## Material shown
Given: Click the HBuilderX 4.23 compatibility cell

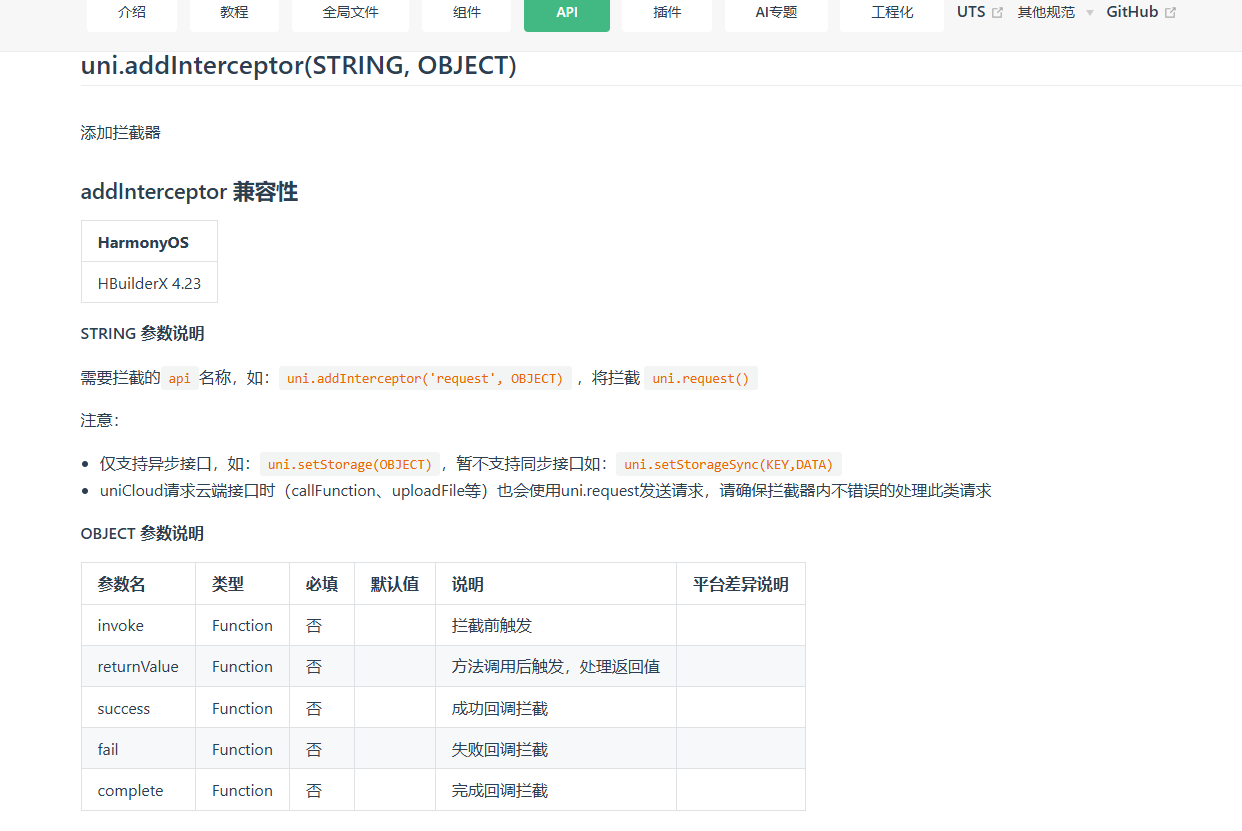Looking at the screenshot, I should pyautogui.click(x=149, y=283).
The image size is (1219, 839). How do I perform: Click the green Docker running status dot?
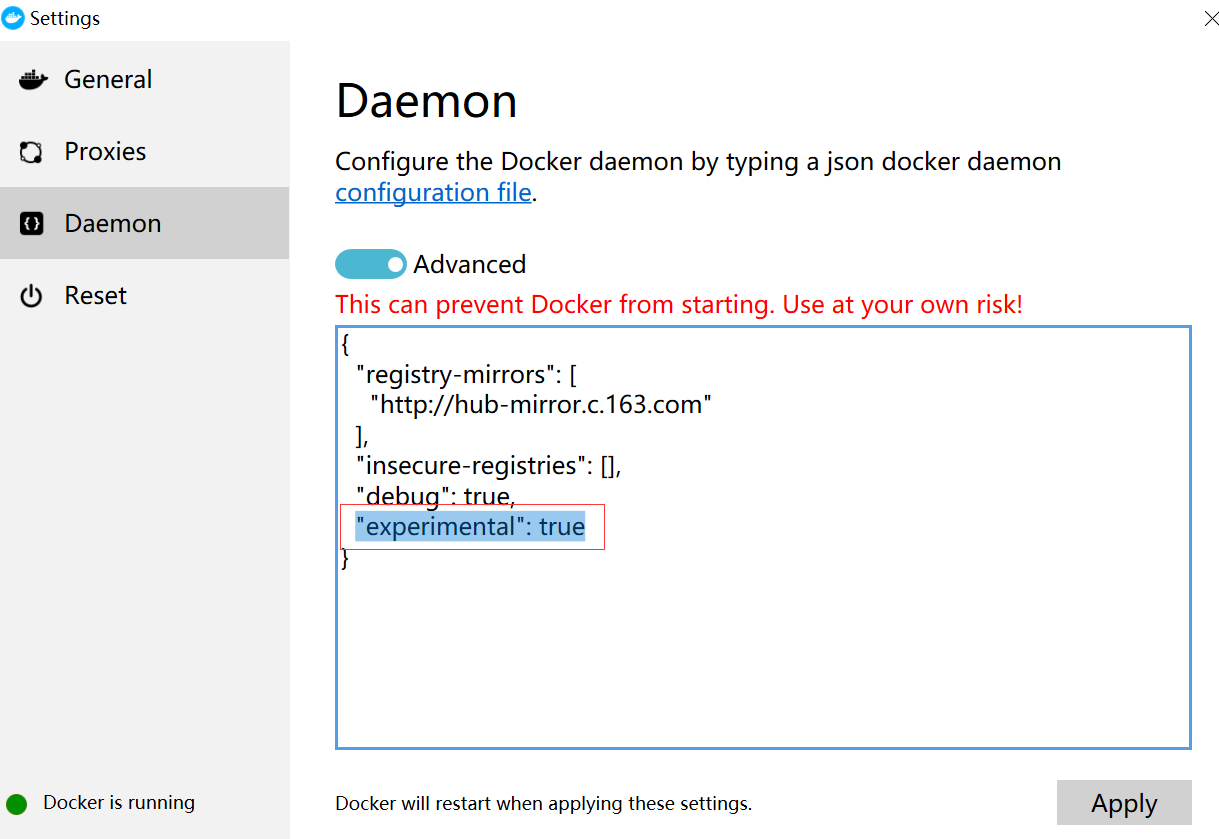coord(16,802)
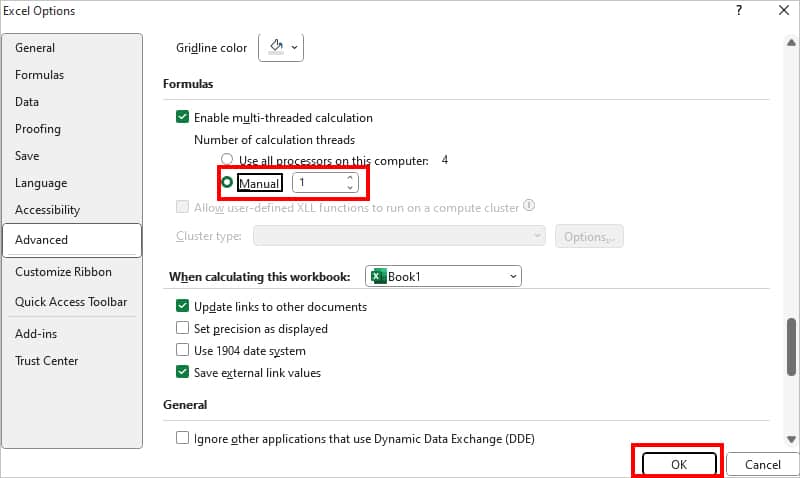Go to Trust Center settings
The image size is (800, 478).
tap(46, 361)
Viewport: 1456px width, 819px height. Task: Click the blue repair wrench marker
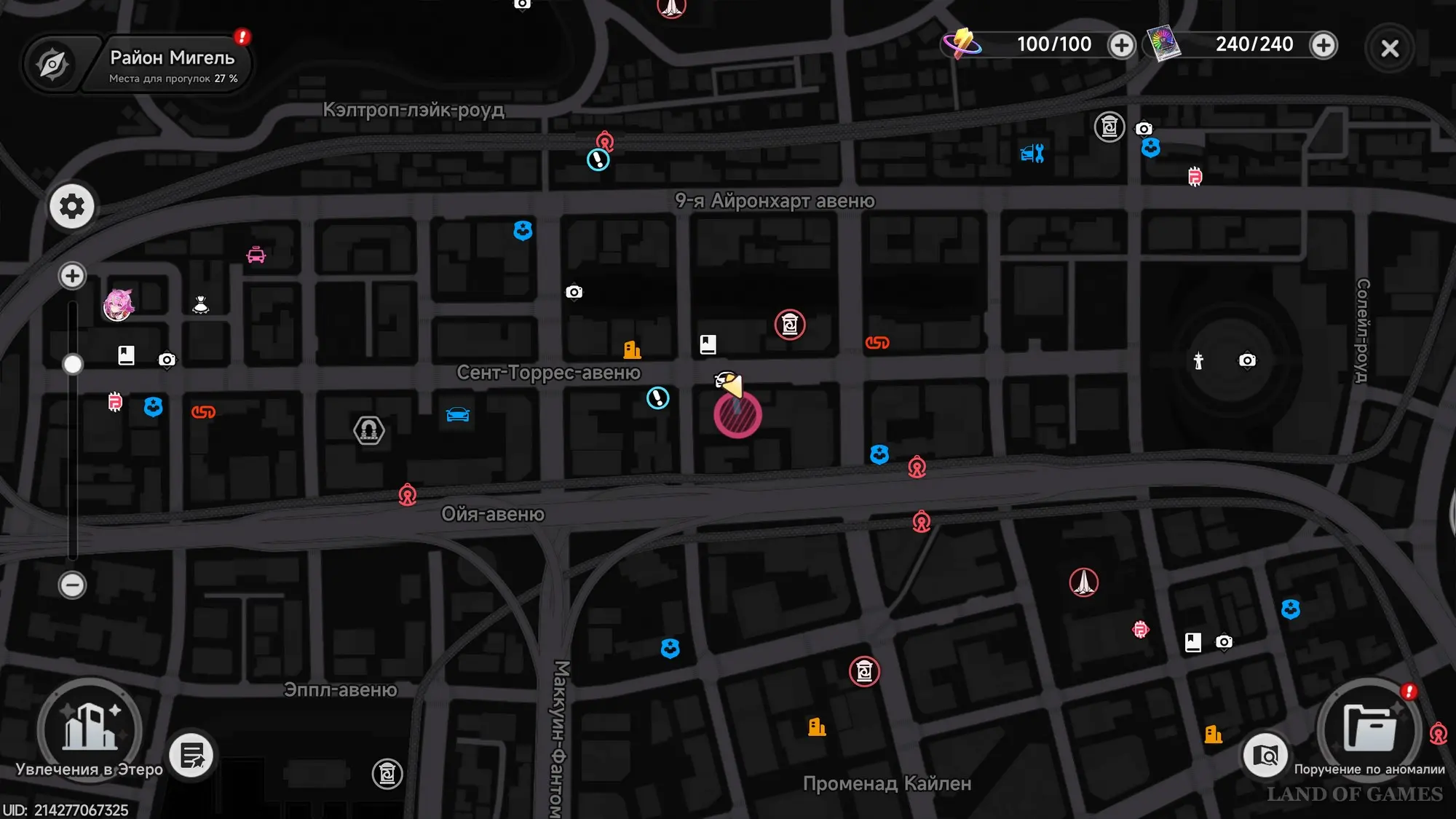(x=1032, y=153)
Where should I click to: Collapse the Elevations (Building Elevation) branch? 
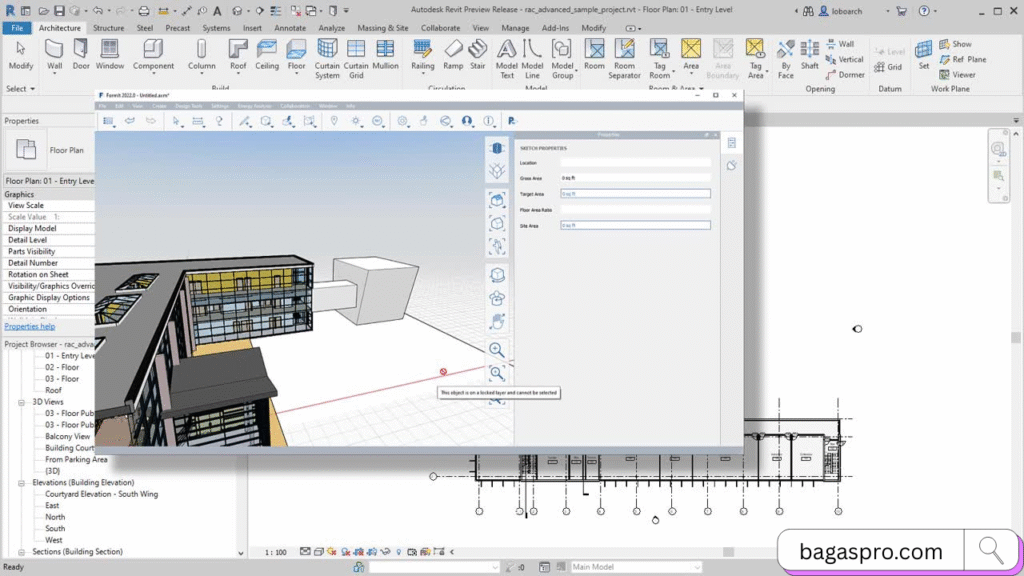[x=21, y=483]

## Exercise details
Everything in the entries above should be written out again exactly, except the images.

## Answer space
Given: Click the HBuilderX 4.23 compatibility cell

Looking at the screenshot, I should pyautogui.click(x=149, y=283).
The image size is (1219, 839). How do I perform: Click the green Docker running status dot?
coord(16,802)
Go to Trust Center settings
The image size is (800, 478).
tap(46, 361)
Viewport: 1456px width, 819px height. Task: Click the blue repair wrench marker
(x=1032, y=153)
Where should I click to: Collapse the Elevations (Building Elevation) branch? 
[x=21, y=483]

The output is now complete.